I made this smoothie bowl with cashew cream for my kids today and they thought it’s super yummy! You can find some smoothie recipes on my website. But a smoothie can be simply a blend of avocado, banana, berries, coconut oil, almond milk (or any other milk or water) and a variety of nuts and seeds.
You can leave the smoothie a bit thicker this time by reducing the amount of liquid (water, coconut milk or some other milk). That way the cashew cream won’t dive completely into the smoothie.
Cashew cream is very simple to make (see the recipe below) and you can serve it either on its own or add on any desserts or use for garnishing. To make the cashew cream, I just used a small travel blender.
For this smoothie bowl garnishing, I used some blueberry powder, crushed nuts and grated raw chocolate sprinkled on the top. Pretty satisfying with all the healthy fats and protein!

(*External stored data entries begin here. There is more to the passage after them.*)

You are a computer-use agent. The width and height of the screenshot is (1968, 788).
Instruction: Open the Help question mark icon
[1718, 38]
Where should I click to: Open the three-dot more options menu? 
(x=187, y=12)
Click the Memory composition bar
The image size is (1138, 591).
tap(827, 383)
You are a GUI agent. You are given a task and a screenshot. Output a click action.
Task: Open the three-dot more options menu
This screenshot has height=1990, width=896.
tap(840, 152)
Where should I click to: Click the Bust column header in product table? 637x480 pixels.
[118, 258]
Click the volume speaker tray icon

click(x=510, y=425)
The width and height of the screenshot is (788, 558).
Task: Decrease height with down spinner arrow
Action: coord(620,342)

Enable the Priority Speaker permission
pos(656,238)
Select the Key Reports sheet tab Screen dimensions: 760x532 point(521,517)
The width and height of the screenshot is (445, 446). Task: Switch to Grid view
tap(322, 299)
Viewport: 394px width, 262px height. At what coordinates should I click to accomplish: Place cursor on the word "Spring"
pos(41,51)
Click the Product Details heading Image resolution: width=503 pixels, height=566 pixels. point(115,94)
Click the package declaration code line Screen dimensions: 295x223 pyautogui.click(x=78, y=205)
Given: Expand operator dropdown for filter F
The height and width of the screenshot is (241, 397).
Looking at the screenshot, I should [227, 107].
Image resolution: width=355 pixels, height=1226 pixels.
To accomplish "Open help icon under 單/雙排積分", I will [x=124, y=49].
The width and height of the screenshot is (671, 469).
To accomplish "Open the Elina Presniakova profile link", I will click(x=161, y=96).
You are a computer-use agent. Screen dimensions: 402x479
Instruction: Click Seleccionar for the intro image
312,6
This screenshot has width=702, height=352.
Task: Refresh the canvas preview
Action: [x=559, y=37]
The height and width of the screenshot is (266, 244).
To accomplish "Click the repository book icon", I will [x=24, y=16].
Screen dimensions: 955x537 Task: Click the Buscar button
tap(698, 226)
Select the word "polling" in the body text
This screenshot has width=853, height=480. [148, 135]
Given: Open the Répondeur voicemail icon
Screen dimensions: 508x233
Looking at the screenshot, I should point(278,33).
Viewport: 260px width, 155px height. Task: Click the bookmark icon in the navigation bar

Some health benefits of Cashew nuts
Cashews are high in protein but more importantly, high in heart-healthy monounsaturated and polyunsaturated fatty acids, including oleic and palmitoleic acids. Cashews are also a good source of magnesium, which plays an important role in over 300 enzymatic reactions within the body including the metabolism of food and synthesis of fatty acids and proteins. Cashews are one of the few food sources that are high in copper. Copper is a mineral which is needed very little, but despite that fact, copper deficiency can cause severe problems such as lower bone mineral density and an increased risk of osteoporosis. Copper is also important for a production of collagen and elastin, which are major structural components of our bodies. Cashews are also rich in antioxidants and zinc, that can both boost the immune system. Antioxidants sweep through the cell, neutralising free radicals that can cause cellular damage. Some of the most potent antioxidants include vitamins E and K. Cashews contain both of the vitamins, helping your body fight off oxidative damage. Cashew nuts might also help with preventing gallstones.